While I was browsing the used book shelves today a thought spontaneously evanesced (as they do) and I found myself asking: is it too late to say Rabbits! Rabbits! Rabbits!? No, I decided. Talking to the cats doesn’t count; they are not people, even if I speak to them like they were. This recitation trick, that my paternal grandmother of a rural upbringing embedded in my brain from the age of seven, rewards the speaker with good luck all month if and only if they say aloud ‘rabbits! rabbits! rabbits! before speaking to anybody on the first day of each month. Speaking to animals or yourself doesn’t count (that’s my gloss.)
Most months I remember to unlock the secret to good fortune, which in itself is remarkable since my grandmother stopped reminding me when her own luck ran out in 1985. Some months, like this one – March 2023 – I do remember, but too late. Either I’ve already spoken to another human being – the bus driver, my neighbour, a work colleague who also happens to have decided to come to the office that day – and so accept, with some regret, the futility of trying to cheat fate or, like today, I get the day wrong. Only sitting here, in the evening of March the second, do I now realise looking at my desktop calendar that my rabbits! ran a day late. Sincerely, I chastise myself, for a moment anyway.
What can I expect now? A month’s days of irksome ill-fortune? Late wakings, spilled drinks, missed buses, poorly-judged emojis and flapping shoelaces? The fact that these thoughts even occur is embarassing (thoughts that ‘just occur’ tend that way). I’m objective, rational, not given to organising my affairs according to, or even with a liminal nod to, time-interwoven superstitious tendencies (I claim).
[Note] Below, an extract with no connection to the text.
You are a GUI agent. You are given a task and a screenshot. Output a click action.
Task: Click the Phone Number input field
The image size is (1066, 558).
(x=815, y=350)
Something more serious? Probably not. Actuarially: unlikely. But then again, one could definitely classify avoiding death or serious injury as good luck. That’s inarguable, we can agree; but devilishly hard to prove, in a causative sense. Stuff doesn’t happen all the time, it just doesn’t get clicks. The human gait is a controlled fall; we are one neurological hiccup away from a visit to the accident ward each time we lurch into perambulation – one second or less in our conscious awareness behind our brain’s grip on the reins (free will is an illusion: discuss).
So why do I recite (or try to remember to) on the first day of each month: rabbits! rabbits! rabbits!? Well, luck (or trepidation at the prospect of not renewing my subscription to the avoidance of bad luck), isn’t it. Traditions are triggers: reminders (if we really wanted or needed them) that we are mere synapses in the collective nervous system of all conscious life: conduits for signals – of the most miniscule and universal frequency. When I say rabbits! each month I see my grandmother’s smiling face, I see us picking raspberries in July, playing dominoes on Sunday, roaring fires and solemn chiming mantelpiece clocks. I give voice to time passing, to life branching and branching. Luck is being part of the tree.